Ou Shaoyan

Personal information
- Born: 17 August 1973 (age 52)
- Height: 167 cm (5 ft 6 in)
- Weight: 60 kg (132 lb)

Sport
- Sport: Rowing

Medal record
Women's rowing
Representing China
World Rowing Championships
| Silver medal – second place | 1994 Indianapolis | LW2x |
| Gold medal – first place | 1991 Vienna | LW4- |

= Ou Shaoyan =

Chinese rower (born 1973)

Ou Shaoyan (born 17 August 1973) is a Chinese lightweight rower.

Ou was born in 1973 and is from Guangdong, China. She competed in lightweight women's four and won gold at the 1991 World Rowing Championships, and came fourth at the 1992 World Rowing Championships. She changed to the lightweight women's double sculls and won silver at the 1994 World Rowing Championships, came ninth at the 1995 World Rowing Championships, and came ninth at the 1996 Summer Olympics partnered with Li Fei.

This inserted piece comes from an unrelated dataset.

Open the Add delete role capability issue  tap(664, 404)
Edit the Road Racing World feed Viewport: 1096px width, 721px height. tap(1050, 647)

Ou then changed to the lightweight women's quad sculls and came fourth at the 1998 World Rowing Championships. At the 2000 Summer Olympics in Sydney, Australia, she partnered with Yu Hua in the lightweight women's double sculls and came tenth. At the 2004 World Rowing Championships, she competed as the cox for the LTA mixed coxed four in one of the adaptive rowing events, and their team came eighth.